A new study released by Casey Mulligan, a University of Chicago professor and former chief economist at the White House Council for Economic Affairs during the Trump administration, found that President Biden’s sweeping social safety net plan, Build Back Better (BBB), could raise childcare costs on middle class families as much as 122%.
The study says that a family with an infant and a four-year-old could potentially pay as much as $27,000 more in annual childcare costs. The findings run counter to President Biden’s promises that childcare costs would be more affordable under his plan.
Carrie Lukas, the president of the Independent Women’s Forum, is alarmed by the study’s results, saying, “The federal childcare and preschool proposal would be a disaster for American families. This latest report shows that the raft of new regulations would make it harder, not easier, for families to afford child care, leaving people with tens of thousands of dollars of higher bills.”
Lukas has good reason to be concerned if the study’s findings come to fruition. According to The Daily Mail, Mulligan “estimates that by removing financial incentives to offer low-cost care and increasing regulations, the cost of daycare could surge” for many families, rising to levels between $20,000 and $30,000. Mulligan calls these high prices akin to an annual tax on middle-income families, in his recently published editorial in the Wall Street Journal, outlining how Biden’s plan “proposes to reinvent child care with cost-increasing forces.”

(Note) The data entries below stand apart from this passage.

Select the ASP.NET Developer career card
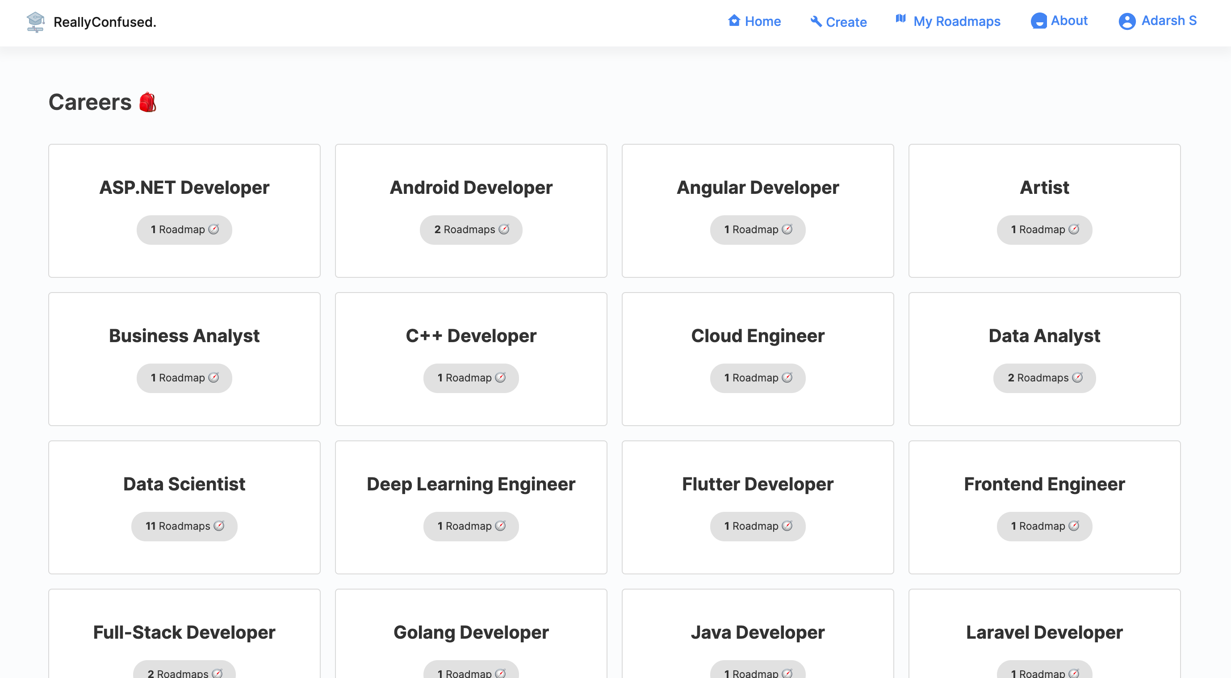click(x=184, y=188)
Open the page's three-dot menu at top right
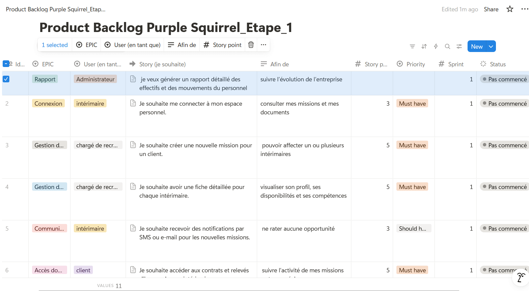 point(524,9)
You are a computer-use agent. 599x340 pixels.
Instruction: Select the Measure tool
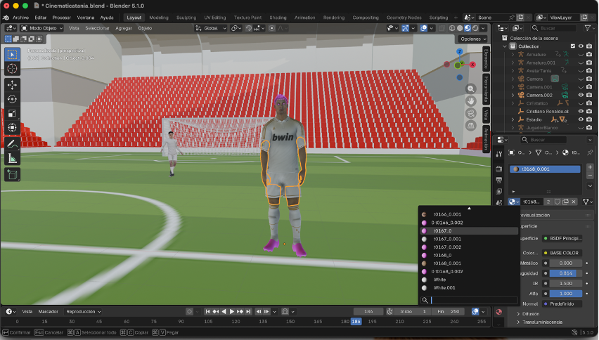(x=12, y=159)
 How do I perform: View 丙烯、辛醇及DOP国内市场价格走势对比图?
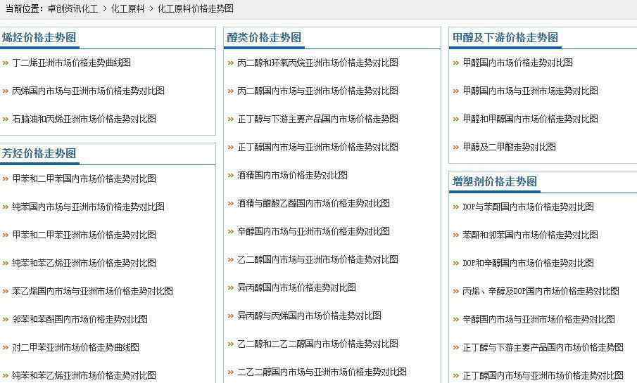(x=541, y=291)
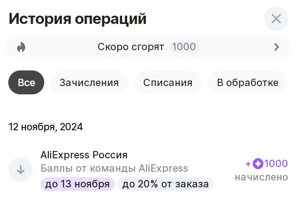The image size is (300, 209).
Task: Switch to the Зачисления filter
Action: pyautogui.click(x=89, y=82)
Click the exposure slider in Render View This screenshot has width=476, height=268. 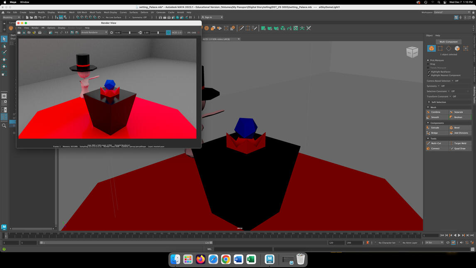(x=129, y=32)
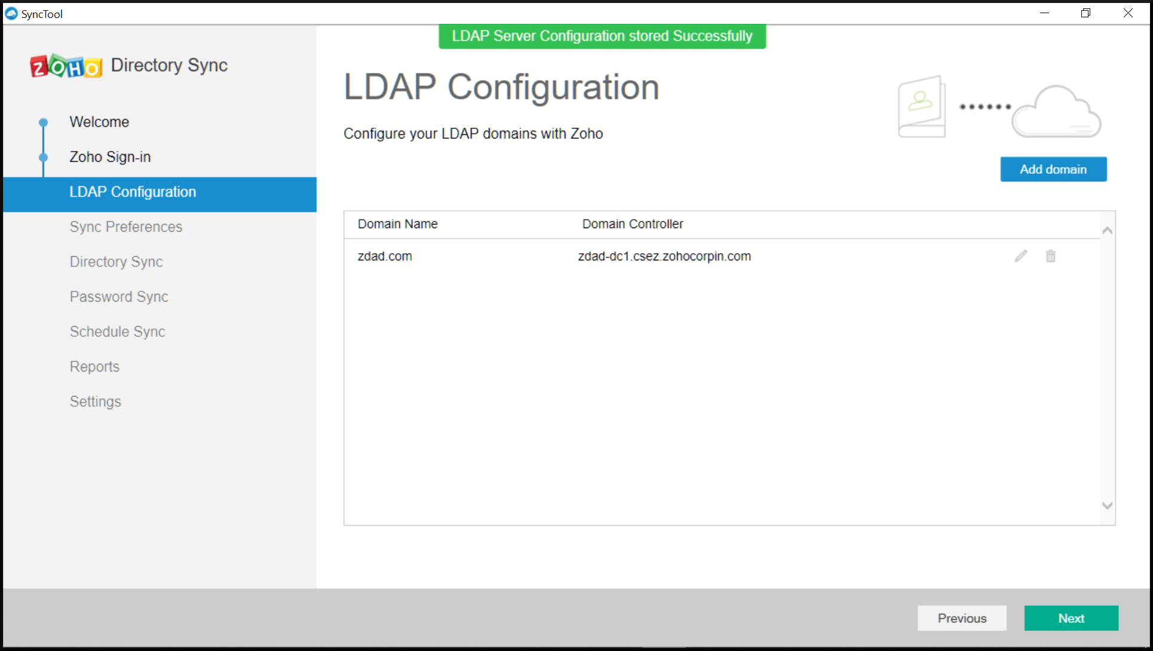Click the pencil edit icon for zdad.com
1153x651 pixels.
click(x=1021, y=256)
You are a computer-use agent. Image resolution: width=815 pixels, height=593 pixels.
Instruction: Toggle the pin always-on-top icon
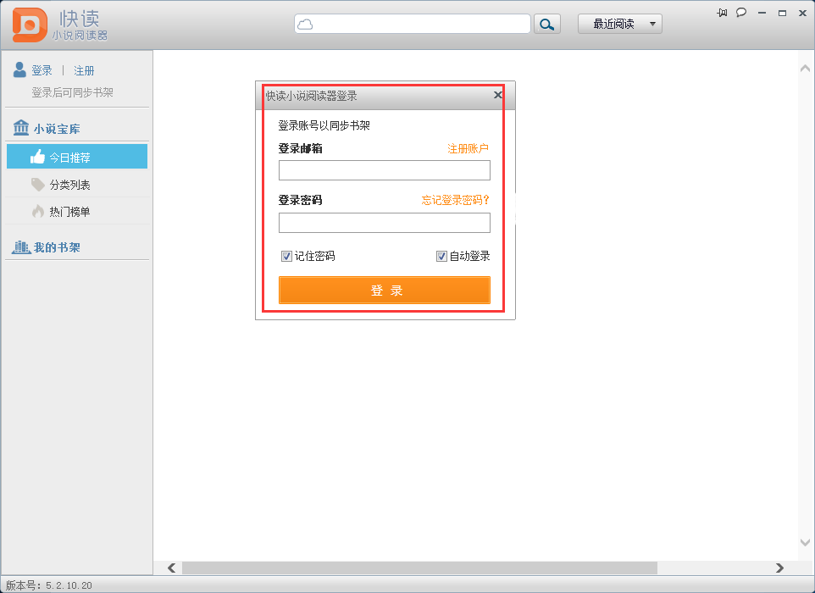click(x=724, y=13)
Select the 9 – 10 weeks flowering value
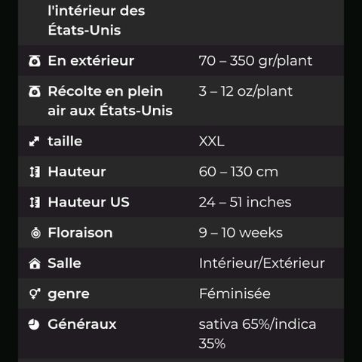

Furthermore, Biden’s plan “would also cap, by statute, child care expenses,” causing reductions in incentives to offer prices lower than the federal cap, and state programs would be incentivized to implement new educational requirements in exchange for state resources, per The Daily Mail. Mulligan additionally compares Biden’s plan to President Obama’s Affordable Care Act (ACA) healthcare plan, noting in the study, “Under both ACA and BBB, providers are able to pass on much of their costs to federal taxpayers.”
Lukas also decries the federal government’s ever-increasing involvement in education, in this case, in daycare education. “Families should be just as alarmed at the idea that the federal government would be setting the rules and effectively deciding who can teach at American childcare centers and what can be taught. This will mean less true choice and variety. Faith-based providers will be squeezed out,” Lukas says.
The combination of rising prices, government intervention in daycare, and increased federal regulations on daycare programs are all major causes for concern to Lukas and Mulligan.